Earlier, I mentioned three tools for accessing descriptive infor­mation about parts even when it's hard to access the system to do an item number inquiry. The three were: a properly organized and printed part number listing, relational databases, and com­modity coding. Let's discuss them briefly:

1. A typical manufacturing facility rarely has more than a few thousand truly active part numbers, and often has less than a thousand. However, the typical MRP part number listing contains all the part numbers still "up" on the system, listed one to a line (sometimes one to a page), on 11" by 14" paper. So few are printed, they are printed infrequently, and using them is an objectionable and time-consuming experience.

Now, there are places where accessing the main MRP system is still difficult. Anyone who has worked in a maquiladora in Mexico, using a corporate mainframe in the U.S., will testify to that. If people really need to be able to get information about parts when they can't access a system easily, why not print a listing of only the active part numbers with their descriptions, in small but readable type, phone-book style? 100 part numbers per 8" by 11"

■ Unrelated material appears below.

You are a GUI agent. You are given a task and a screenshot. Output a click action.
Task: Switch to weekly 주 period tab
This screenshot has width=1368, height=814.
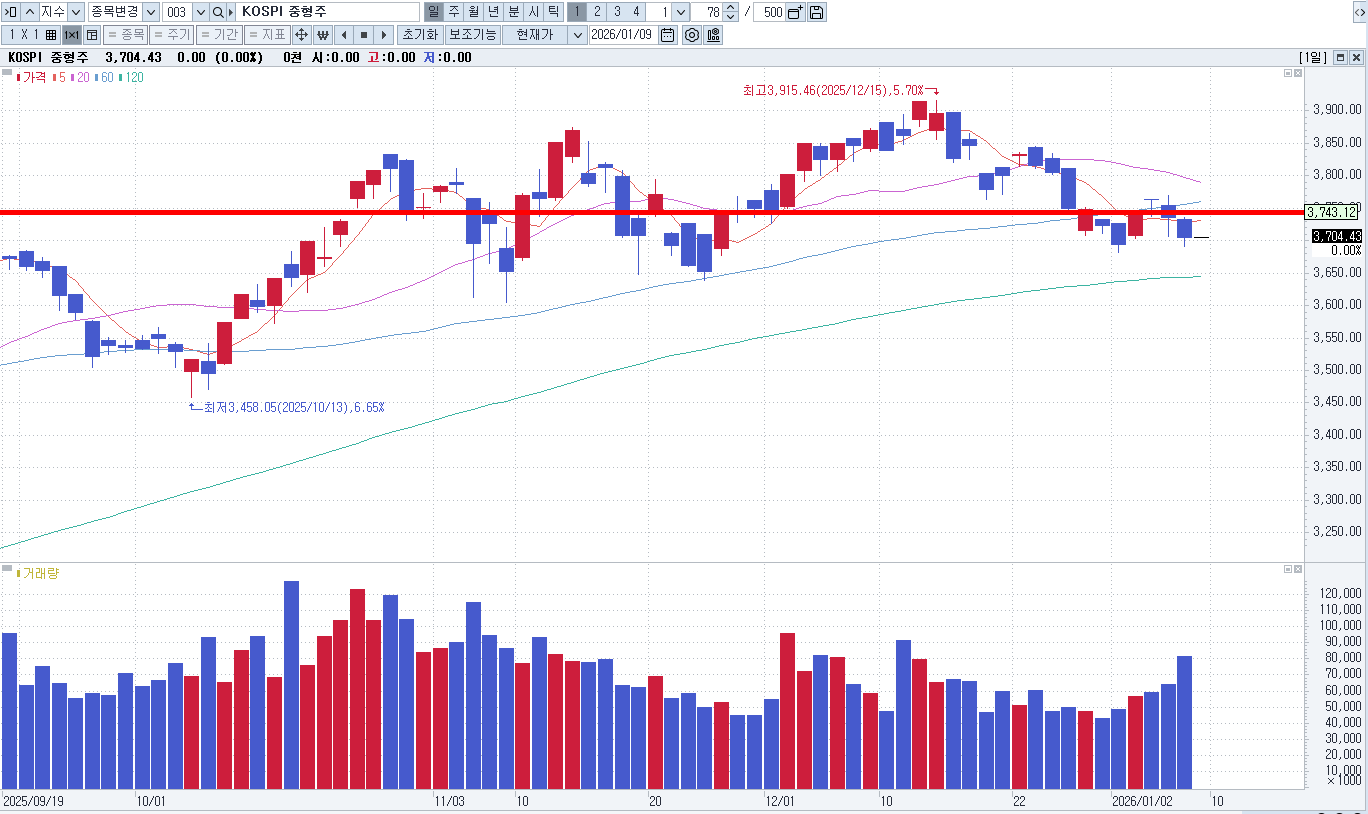pyautogui.click(x=454, y=12)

page would not be hard, and (using both sides of the paper) that would allow a 2000-part listing to be printed on just 10 pieces of paper. This is a small enough matter that it can be printed monthly, if necessary (or updates can be slipped in on a regular basis), and given to all field servicemen, salesmen, etc. and left in strategic locations around the factory.

2. Sometimes you need to know information about a part number for a system that is not connected to the MRP system. You may have a piece of computerized assembly or processing equipment, or an entire Computer-Inte-grated-Manufacturing system that only talks to the MRP system via nightly (or weekly) data dumps. To fully utilize equipment capabilities, many of these systems need to know something about the parts they are handling. It might seem an elegant solution for them to simply extract that information from the part number, but it's not necessary. Today's relational databases allow users to use a (nonsig­nificant) part number as a pointer to all the descriptive information one could want. You're not limited to a few characters of description or one or two fields from the item master. If you want, you can download the entire item master from the MRP system and use it on your CIM system.

3. A well-constructed commodity code will do things for a company that a significant part number never can. (For one thing, it can grow and change with the varying demands of the business, without having to change bills of materials, purchase orders, etc. because the part number was modi­fied.) By its nature, a commodity code can be longer and thus easier to interpret than a significant part number. (Contrast, for instance, this example from one part num­bering system I experienced: "CC" was used to indicate "Chip capacitor" in our part numbers, but could just as easily have meant "Chip carrier" or "Ceramic capacitor" or "consigned component." By adding a few more char­acters, a commodity code can use "CAP,CER,CHP" to mean a ceramic chip capacitor, and leave no doubt.) With the greater storage capacities of modern computers, the commodity code can easily be more of a "structured, abbreviated description" than an actual code.